Le danger social que représente le jeu a donc pu justifier le régime pénal du jeu et encore plus son régime civil qui offre une protection au joueur malchanceux. Au fond, tout se passe comme si le discernement du joueur pouvait être altéré par la « passion » du jeu contre laquelle il convient de le protéger 463 . La comparaison avec le régime des incapables, même si elle trouve une limite dans l’article 1967, s’impose alors vite dans l’esprit des commentateurs. Ainsi maître Fourgoux affirme-t-il que « le joueur est une sorte de mineur qui doit être protégé » 464 , de même le Professeur Le Tourneau écrit-il que « le joueur est assimilé à un incapable », et cet auteur de procéder à une comparaison du régime de l’exception de jeu avec l’article 488-3 du Code civil disposant que doit être protégé « le majeur qui, par sa prodigalité, son intempérance ou son oisiveté, s’expose à tomber dans le besoin ou compromet l’exécution de ses obligations familiales » 465 .

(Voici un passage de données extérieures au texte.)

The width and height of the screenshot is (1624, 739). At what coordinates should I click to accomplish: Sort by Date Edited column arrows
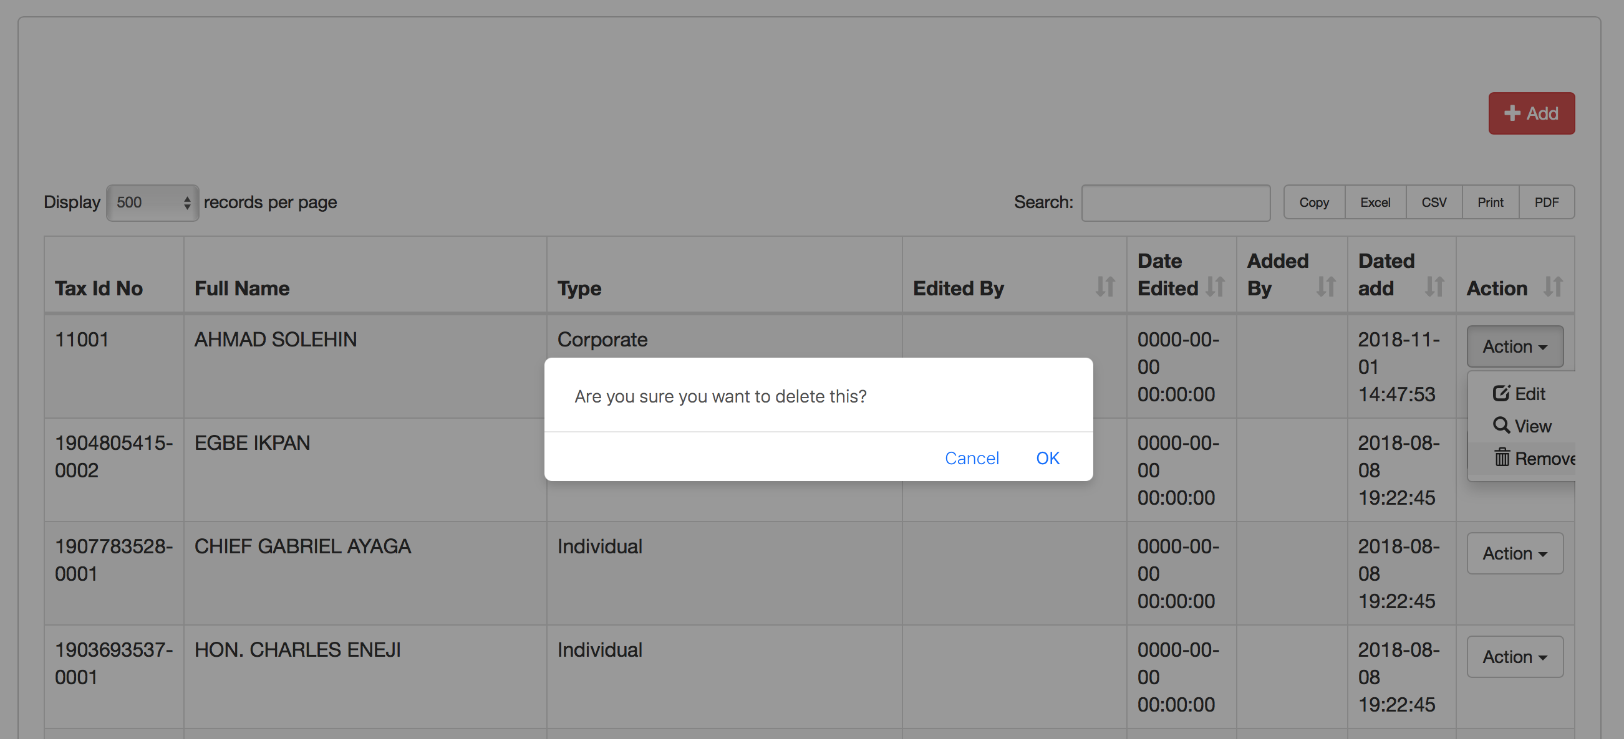pos(1215,287)
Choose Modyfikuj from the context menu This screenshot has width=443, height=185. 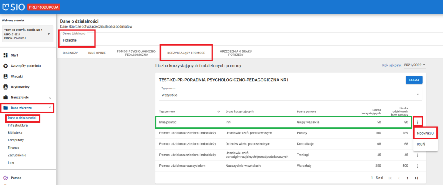coord(426,134)
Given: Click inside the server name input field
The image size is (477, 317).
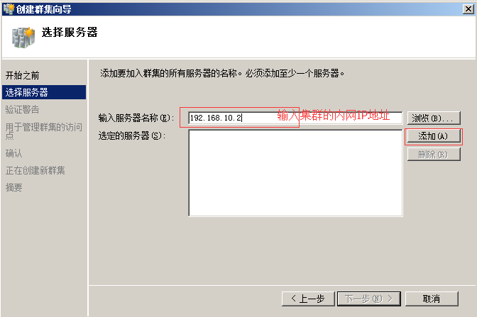Looking at the screenshot, I should (x=295, y=118).
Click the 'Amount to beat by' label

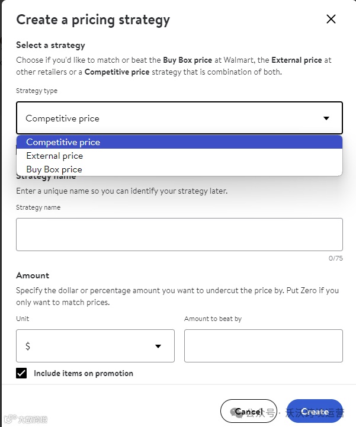(x=213, y=319)
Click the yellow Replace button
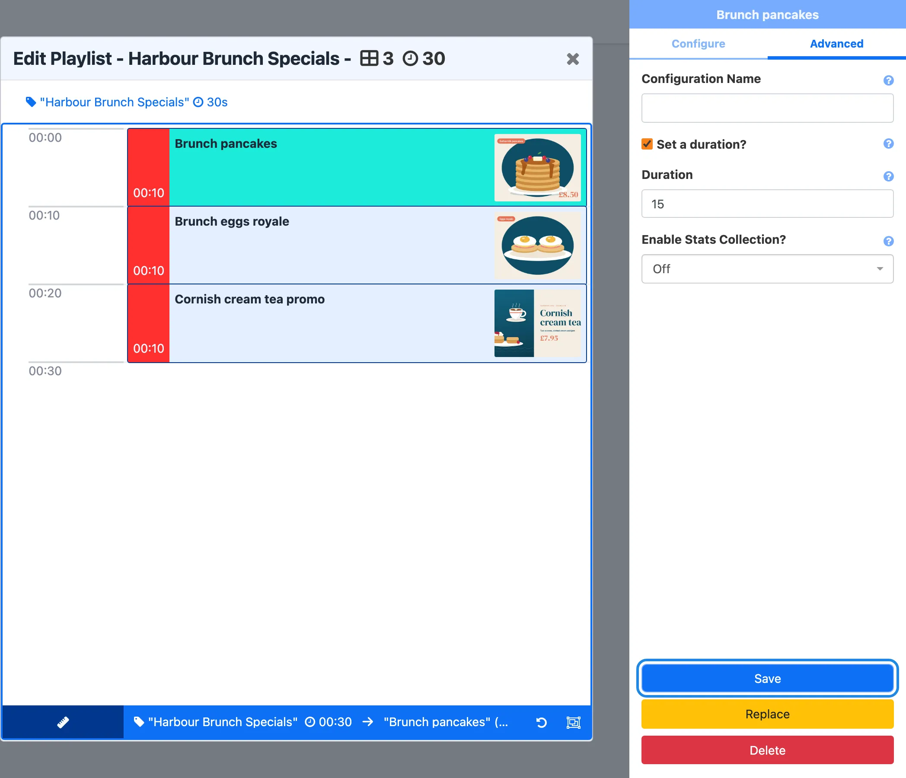 (x=767, y=714)
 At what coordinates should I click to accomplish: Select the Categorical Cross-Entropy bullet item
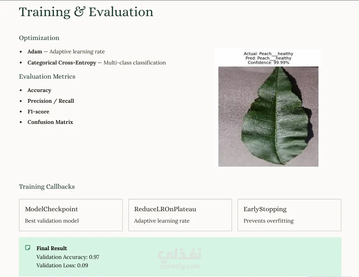tap(97, 63)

Mais le jeu présente-t-il les mêmes dangers pour tous ? Reproduire les déclarations scandalisées des parlementaires ou des membres de la doctrine à propos du drame des familles ruinées à cause du jeu présente assez peu d’intérêts. Par contre, le fait que les parlementaires évoquent très souvent le sort des classes populaires lorsqu’il est question du jeu et de ses ravages sociaux a suscité notre curiosité. Etablir un lien avec cette « morale économique » qui oppose jeu et travail est alors assez tentant et l’on en vient vite à se demander si, finalement, le discours sur le jeu n’est pas un « discours de classe ».

Notes
458.

M. Valleur et C. Bucher, Le jeu pathologique, op. cit., p. 93.

459.

Ibid., p. 42 ; G. Mouquin, La notion de jeu de hasard en droit public, op. cit., p. 71 ; R. et G. Brenner, Spéculation et jeux de hasard , op. cit., p. 67.

460.

M. Valleur et C. Bucher, Le jeu pathologique, op. cit., p. 46.

461.

Baron de Locré, La législation civile, commerciale et criminelle de la France, op. cit., p. 174.

462.

Ibid., p. 198.

463.

« L’article 1965 c. civ. (…) a essentiellement pour but de protéger les joueurs contre les entraînements de leur passion », CA Montpellier 4 novembre 1940 [Giraudo c/ Casino municipal d’Aix-thermal], D. 1941.J.139.

464.

J-C. Fourgoux, note sous T. corr. de Troyes du 7 novembre 1967 [Gal et Osce], D. 1968.J.440.

465.

P. Le Tourneau, note sous Civ. 2ème 4 mai 1972 [Poincelet c/ Luca], D. 1972.J.596.